“I became more and more depressed and began to notice that my mind was crowded with negative thoughts as soon as I opened my eyes in the morning. I could think of nothing else but how I hated myself, what a terrible mother I was, and how I should never have asked God for children.”
This is a quote from my book, Kill the Busy, Save the Bee: What It Really Means to Be Still and Know.
Have you ever beat yourself up because you couldn’t control some aspect of motherhood? I call this the busyness of self-contempt. This kind of busyness will have you believing that you are the worst mom ever and sometimes your kids are happy to concur with that lie and to blame you for all of their woes.
It’s easy to think about such ideas about ourselves because motherhood is HARD. It is a long journey full of twists and turns and as soon as you are confident in where you are going and you feel like you know your child well, that same child makes a complete U-turn and they become someone who is altogether different from the person you knew just a few miles back. At the start of your journey together, you held hands but now this “new person” has to be dragged kicking and screaming. You have to start all over, figuring out how to love and care for this “new person”. That’s motherhood.
I have learned many important motherhood lessons but I would like to share one of them with you today. I wrote it in my journal back in 2018, as I reflected on how hard being a mommy really is. This bit of advice is for those times when your child (whether toddler, kid, teenager, or young adult) is kicking and screaming and treating you (the very one who loves them) as if you are the reason for their unhappiness. I believe writing these two paragraphs in my journal freed me and I know it will do the same for you. It’s a reminder that, Mama, you are not the happiness maker.
I have learned that I am not responsible for the happiness of my children. It feels wonderful to see them smiling or excited and filled with happiness, but if I place myself in this role, "the happiness maker", then my children come to expect me to make them happy, and as a result, when they are not happy they blame me or even worse, I blame myself. Instead, I have resolved to help them find their own happiness and to teach them how to change their perspective when things are not going their way. I want to teach them how to work through their own unhappiness instead of rescuing them from it because even if I distract them with what I think will make them happy, it is most often only a temporary fix. They must decide for themselves to change their attitude and I am here to walk them through this change or these increments of changes. My prayer is that they would not only find some happiness in life but that they would find joy in Jesus whether they are happy or not.

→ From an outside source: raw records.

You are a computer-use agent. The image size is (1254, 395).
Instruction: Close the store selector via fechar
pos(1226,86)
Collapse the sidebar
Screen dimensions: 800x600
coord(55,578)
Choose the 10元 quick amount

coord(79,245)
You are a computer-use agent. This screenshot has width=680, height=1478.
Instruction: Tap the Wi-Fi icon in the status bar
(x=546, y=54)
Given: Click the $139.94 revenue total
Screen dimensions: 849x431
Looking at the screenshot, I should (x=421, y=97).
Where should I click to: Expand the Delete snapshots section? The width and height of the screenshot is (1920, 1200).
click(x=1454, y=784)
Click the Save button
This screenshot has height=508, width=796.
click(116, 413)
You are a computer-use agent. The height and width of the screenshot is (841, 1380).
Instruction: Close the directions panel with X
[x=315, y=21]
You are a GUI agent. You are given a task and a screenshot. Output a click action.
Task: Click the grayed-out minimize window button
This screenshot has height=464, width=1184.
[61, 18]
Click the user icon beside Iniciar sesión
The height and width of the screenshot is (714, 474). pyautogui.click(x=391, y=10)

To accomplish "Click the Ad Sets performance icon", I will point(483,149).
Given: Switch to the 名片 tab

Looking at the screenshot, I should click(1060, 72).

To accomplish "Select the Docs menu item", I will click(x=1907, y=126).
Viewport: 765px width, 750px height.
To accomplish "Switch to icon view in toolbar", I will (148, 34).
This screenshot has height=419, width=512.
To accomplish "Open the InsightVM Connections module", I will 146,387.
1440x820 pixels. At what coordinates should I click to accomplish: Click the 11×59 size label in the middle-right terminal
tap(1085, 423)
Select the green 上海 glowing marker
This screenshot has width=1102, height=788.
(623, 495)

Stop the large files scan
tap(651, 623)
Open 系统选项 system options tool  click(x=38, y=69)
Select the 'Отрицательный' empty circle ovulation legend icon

In the same way, I would hate for my children to be weighed down with the burden of making me happy. While I do understand the idea of making our loved ones happy, I do not want them to make choices or life decisions with the sole purpose of making me or anyone else happy. After all, one of my most important purposes as a parent is to give them tools to make decisions and to help them to find and follow God's path for them not to find and follow my path for them. Ultimately, each individual must be responsible for their own happiness, contentment, and joy. It is all about a mindset that chooses the positive perspective.